If this version passes muster, then I will create structured Help & Advice pages and publish V3.0 in the Plugin Store.


ID:6524
Mike Tate ~ researching the Tate and Scott family history ~ tatewise ancestry

User avatar
BillH
Megastar
Posts: 2179
Joined: 31 May 2010 03:40
Family Historian: V7
Location: Washington State, USA

Find Duplicate Individuals Version 2.3+

Post by BillH » 15 Oct 2012 14:09

Mike,

Seems to be working great. Thanks!

One small thing. I had IntFathLastWrong and IntMothLastWrong set to -20. This doesn't seem to be possible in version 2.3. Looks like the max is now -10. Was this an intentional change?

Bill

User avatar
tatewise
Megastar
Posts: 27079
Joined: 25 May 2010 11:00
Family Historian: V7
Location: Torbay, Devon, UK
Contact:

Find Duplicate Individuals Version 2.3+

Post by tatewise » 15 Oct 2012 14:54

I could not remember how negative that setting needed to be.
I think I will adjust all the negative setting limits to be consistently -100.
Mike Tate ~ researching the Tate and Scott family history ~ tatewise ancestry

User avatar
BillH
Megastar
Posts: 2179
Joined: 31 May 2010 03:40
Family Historian: V7
Location: Washington State, USA

Find Duplicate Individuals Version 2.3+

Post by BillH » 15 Oct 2012 16:26

Sounds great.

Thanks,

Bill

avatar
johncommins

Find Duplicate Individuals Version 2.3+

Post by johncommins » 18 Oct 2012 12:11

I list parents not found as not found 'SURNAME whatever' for male and not found marr 'SURNAME whatever' for female, on running duplicate,s
it gives them as a list where the names are listed but with a completely different one on the other one, no other names seem to be duplicates, only this as a not found/not found marr list
John

User avatar
tatewise
Megastar
Posts: 27079
Joined: 25 May 2010 11:00
Family Historian: V7
Location: Torbay, Devon, UK
Contact:

Find Duplicate Individuals Version 2.3+

Post by tatewise » 18 Oct 2012 13:44

Thank you for your feedback.
I think you are saying you have many Individuals with Forenames not found or not found marr and with the Surname of their children.

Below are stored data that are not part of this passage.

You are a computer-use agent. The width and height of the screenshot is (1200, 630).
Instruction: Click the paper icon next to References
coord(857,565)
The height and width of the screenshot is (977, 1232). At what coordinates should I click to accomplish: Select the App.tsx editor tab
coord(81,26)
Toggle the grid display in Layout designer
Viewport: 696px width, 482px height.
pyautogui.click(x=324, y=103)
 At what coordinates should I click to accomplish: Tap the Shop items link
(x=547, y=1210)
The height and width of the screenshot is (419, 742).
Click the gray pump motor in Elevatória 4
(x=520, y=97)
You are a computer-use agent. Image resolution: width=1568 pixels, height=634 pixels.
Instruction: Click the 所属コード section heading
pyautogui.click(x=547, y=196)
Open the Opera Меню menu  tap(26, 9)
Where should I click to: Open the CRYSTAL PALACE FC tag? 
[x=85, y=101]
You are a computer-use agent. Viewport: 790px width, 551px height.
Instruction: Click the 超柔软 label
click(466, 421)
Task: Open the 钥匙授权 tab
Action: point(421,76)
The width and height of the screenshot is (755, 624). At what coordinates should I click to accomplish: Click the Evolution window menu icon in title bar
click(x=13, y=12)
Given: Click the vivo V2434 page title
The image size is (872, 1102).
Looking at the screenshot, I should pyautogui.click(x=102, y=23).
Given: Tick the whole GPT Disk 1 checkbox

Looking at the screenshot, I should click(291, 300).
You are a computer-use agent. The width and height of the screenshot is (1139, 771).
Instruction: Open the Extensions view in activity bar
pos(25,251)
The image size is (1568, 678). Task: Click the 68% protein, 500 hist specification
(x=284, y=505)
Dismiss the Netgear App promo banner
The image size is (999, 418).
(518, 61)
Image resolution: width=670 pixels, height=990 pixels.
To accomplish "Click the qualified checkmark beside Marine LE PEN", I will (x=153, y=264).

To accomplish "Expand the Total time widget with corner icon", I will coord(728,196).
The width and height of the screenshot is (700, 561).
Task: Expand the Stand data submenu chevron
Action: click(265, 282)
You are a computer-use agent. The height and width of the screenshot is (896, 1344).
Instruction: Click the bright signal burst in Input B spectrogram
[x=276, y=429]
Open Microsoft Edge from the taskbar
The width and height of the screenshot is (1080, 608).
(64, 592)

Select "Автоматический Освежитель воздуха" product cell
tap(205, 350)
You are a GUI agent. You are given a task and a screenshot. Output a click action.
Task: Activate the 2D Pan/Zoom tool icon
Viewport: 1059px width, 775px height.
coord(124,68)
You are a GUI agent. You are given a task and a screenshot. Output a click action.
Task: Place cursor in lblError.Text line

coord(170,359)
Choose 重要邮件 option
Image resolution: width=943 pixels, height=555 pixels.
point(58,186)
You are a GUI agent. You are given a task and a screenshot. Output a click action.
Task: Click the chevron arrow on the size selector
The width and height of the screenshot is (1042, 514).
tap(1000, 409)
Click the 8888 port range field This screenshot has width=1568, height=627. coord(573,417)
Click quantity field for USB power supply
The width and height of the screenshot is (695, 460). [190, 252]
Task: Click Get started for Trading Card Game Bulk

The matching is caused by the multiple matching Forenames, not only for the Individual, but also for their spouse, and despite a Gender mismatch.
However, these will all be quite low scoring matches.

There are several solutions:

1) Remove the spaces from those Forenames so they become NotFound or NotFoundMarr. This reduces the Forenames score below the Threshold for further matching.

2) Adjust the Plugin Set Preferences > Names Matching > Last Wrong to -1. This inhibits matching where the Surname differs, and will be the default in the next version of the Plugin.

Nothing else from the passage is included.